:: Task directions ::
Give again the lines from the line with "Select the Voltage Rating label" to the last line of the records, exactly and in full. Do not carry over any pictures.

....

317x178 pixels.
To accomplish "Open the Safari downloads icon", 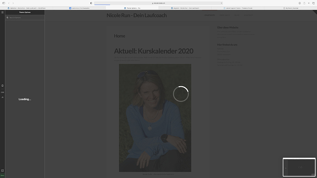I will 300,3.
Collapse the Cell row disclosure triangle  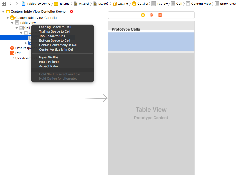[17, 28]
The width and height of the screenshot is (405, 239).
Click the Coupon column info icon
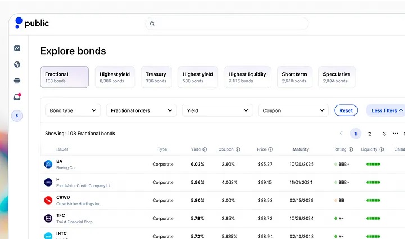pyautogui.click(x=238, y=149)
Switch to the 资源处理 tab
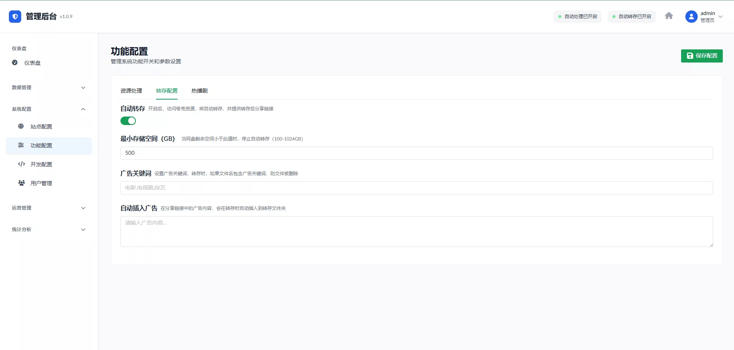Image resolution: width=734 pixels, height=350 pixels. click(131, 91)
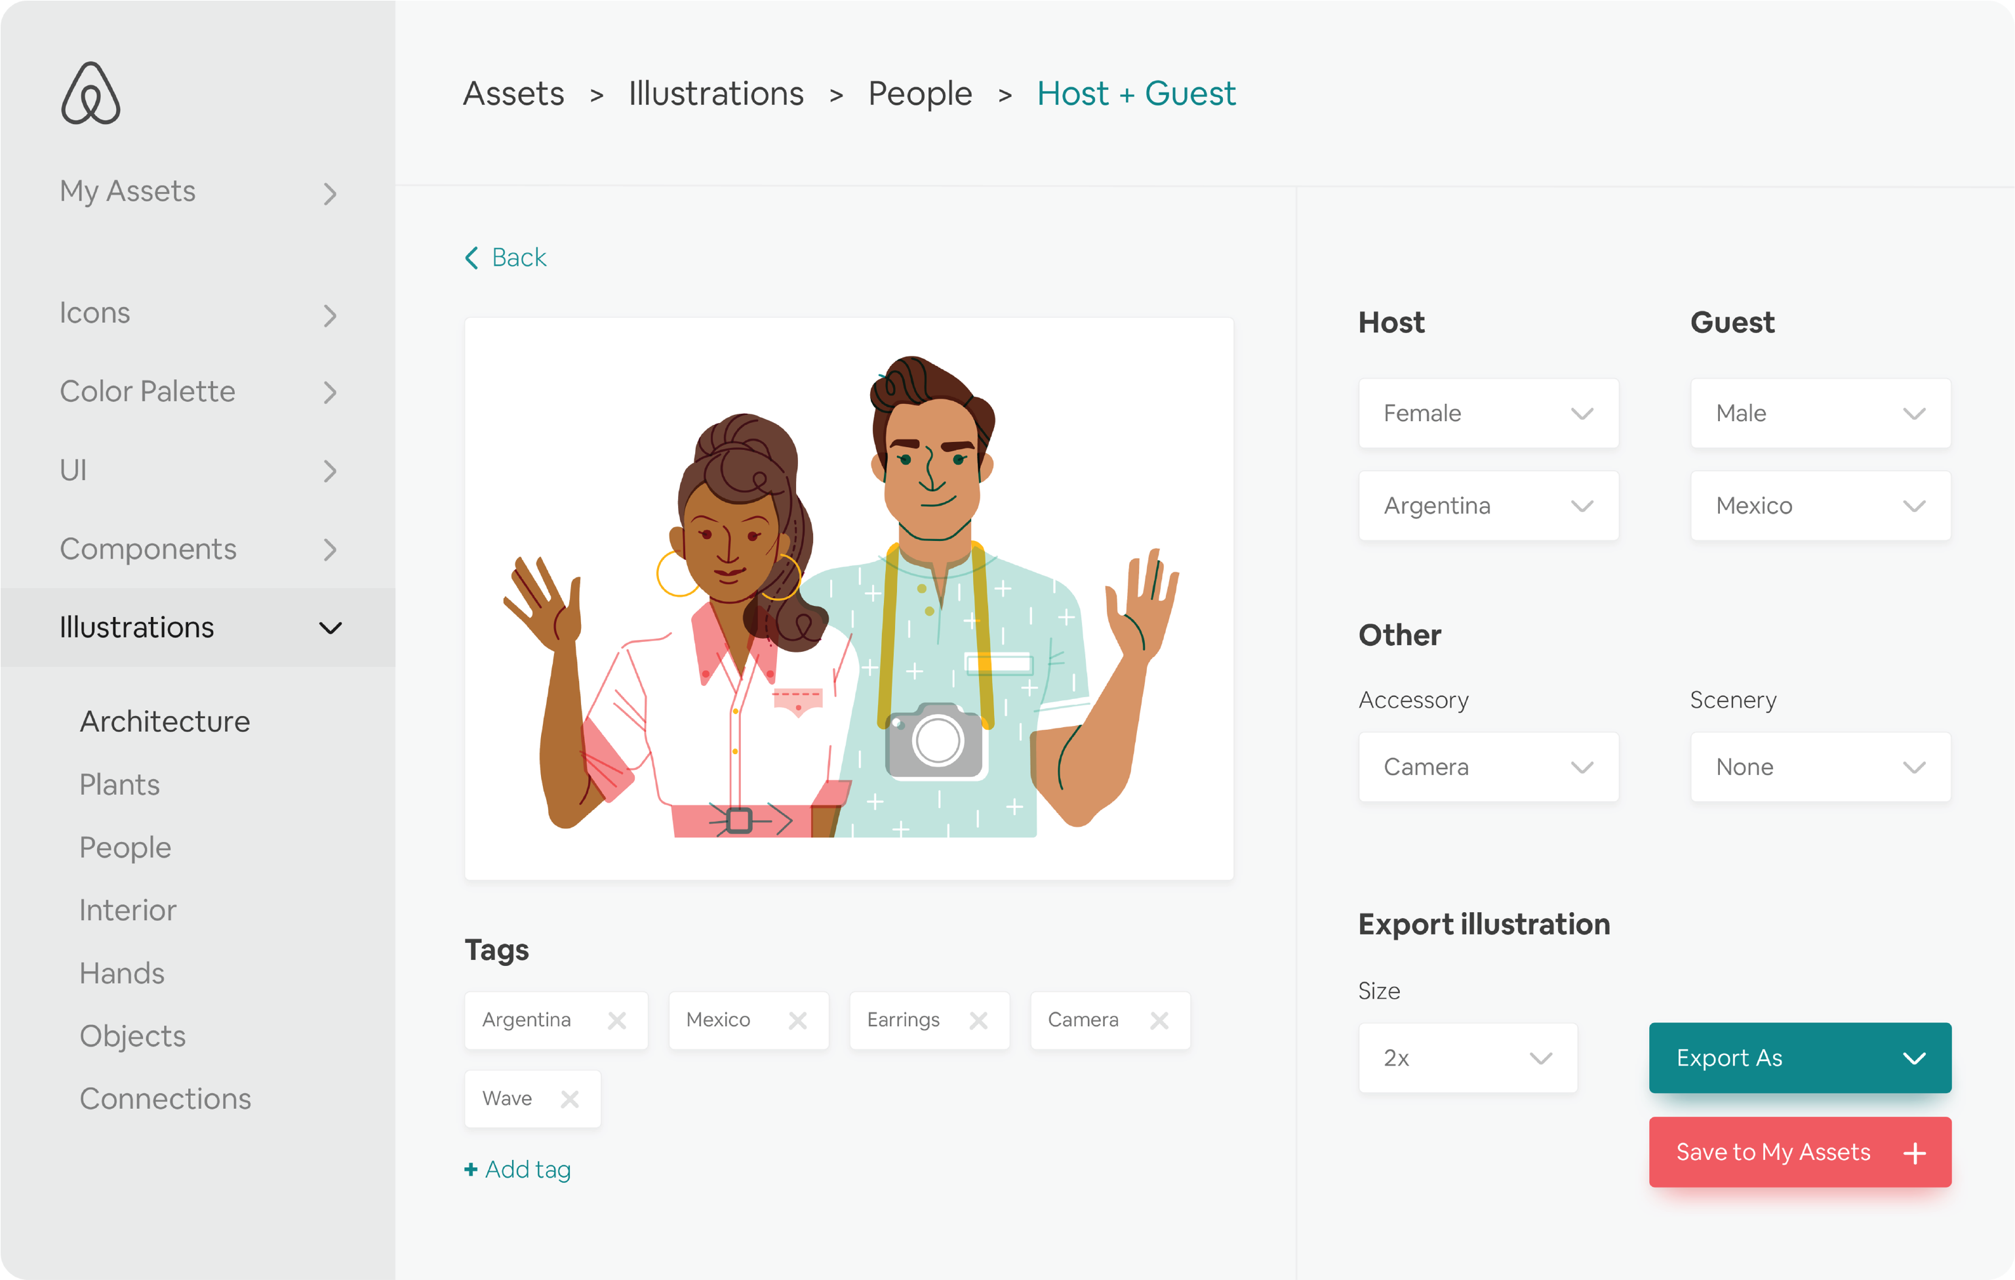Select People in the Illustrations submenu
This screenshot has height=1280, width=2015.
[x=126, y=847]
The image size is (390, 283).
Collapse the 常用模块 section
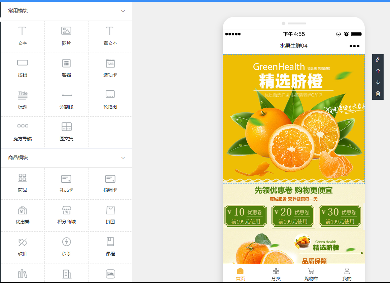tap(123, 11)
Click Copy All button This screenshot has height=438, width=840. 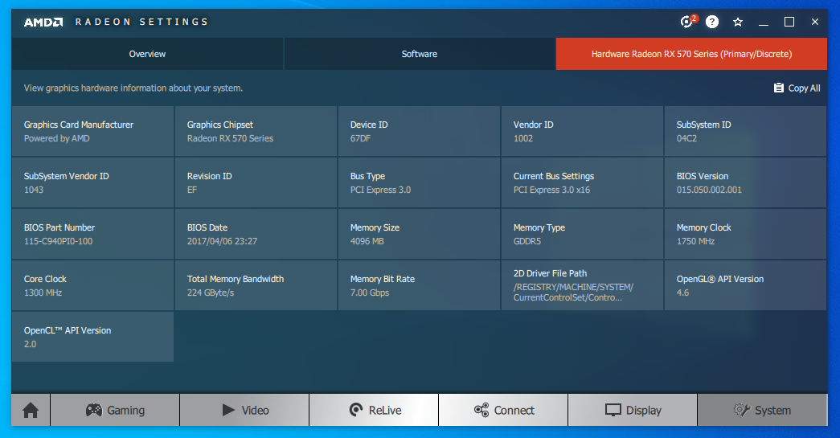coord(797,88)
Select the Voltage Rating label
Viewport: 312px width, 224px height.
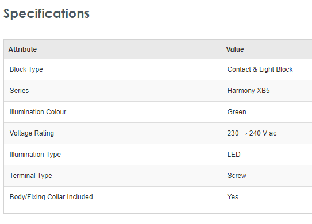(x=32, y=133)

....

:: Result below ::
Select the Voltage Rating label
Viewport: 312px width, 224px height.
(x=32, y=133)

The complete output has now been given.